Your objective
Copy out the lines of the material verbatim, from the line containing "This screenshot has width=750, height=1334." through the end of the material, including both ends.

Element lookup records
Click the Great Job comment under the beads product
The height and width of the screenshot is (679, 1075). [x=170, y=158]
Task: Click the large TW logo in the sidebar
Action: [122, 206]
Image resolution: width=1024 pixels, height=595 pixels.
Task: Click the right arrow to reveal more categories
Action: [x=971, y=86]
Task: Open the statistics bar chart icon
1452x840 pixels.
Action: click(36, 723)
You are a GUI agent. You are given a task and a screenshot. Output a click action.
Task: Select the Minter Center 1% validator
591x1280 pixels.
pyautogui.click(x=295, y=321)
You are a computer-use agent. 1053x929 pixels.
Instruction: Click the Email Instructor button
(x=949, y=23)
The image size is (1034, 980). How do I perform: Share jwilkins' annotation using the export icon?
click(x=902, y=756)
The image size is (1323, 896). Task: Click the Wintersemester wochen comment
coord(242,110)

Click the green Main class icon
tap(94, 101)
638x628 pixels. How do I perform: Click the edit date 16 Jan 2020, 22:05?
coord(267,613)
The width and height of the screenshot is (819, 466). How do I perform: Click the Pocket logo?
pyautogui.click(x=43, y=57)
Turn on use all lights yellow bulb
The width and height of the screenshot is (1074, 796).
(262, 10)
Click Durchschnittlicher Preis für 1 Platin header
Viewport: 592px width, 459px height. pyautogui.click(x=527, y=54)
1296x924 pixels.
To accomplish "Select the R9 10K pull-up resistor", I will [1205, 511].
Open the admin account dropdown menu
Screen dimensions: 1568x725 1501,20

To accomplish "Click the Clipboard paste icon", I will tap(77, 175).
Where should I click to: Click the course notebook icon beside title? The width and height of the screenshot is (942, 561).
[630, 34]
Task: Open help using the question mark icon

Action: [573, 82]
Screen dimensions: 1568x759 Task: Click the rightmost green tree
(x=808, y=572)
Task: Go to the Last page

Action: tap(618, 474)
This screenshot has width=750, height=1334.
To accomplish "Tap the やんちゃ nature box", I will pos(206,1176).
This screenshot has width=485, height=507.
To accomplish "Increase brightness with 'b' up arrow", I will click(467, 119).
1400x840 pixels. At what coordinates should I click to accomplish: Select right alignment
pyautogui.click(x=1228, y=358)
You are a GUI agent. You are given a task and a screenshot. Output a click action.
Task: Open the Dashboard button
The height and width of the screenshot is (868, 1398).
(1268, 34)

Written answer
This screenshot has width=750, height=1334.
To accomplish "Tap the やんちゃ nature box", I will pos(206,1176).
This screenshot has width=485, height=507.
To accomplish "Increase brightness with 'b' up arrow", I will click(467, 119).
1400x840 pixels. At what coordinates should I click to accomplish: Select right alignment
pyautogui.click(x=1228, y=358)
You are a GUI agent. You are given a task and a screenshot. Output a click action.
Task: Open the Dashboard button
The height and width of the screenshot is (868, 1398).
(1268, 34)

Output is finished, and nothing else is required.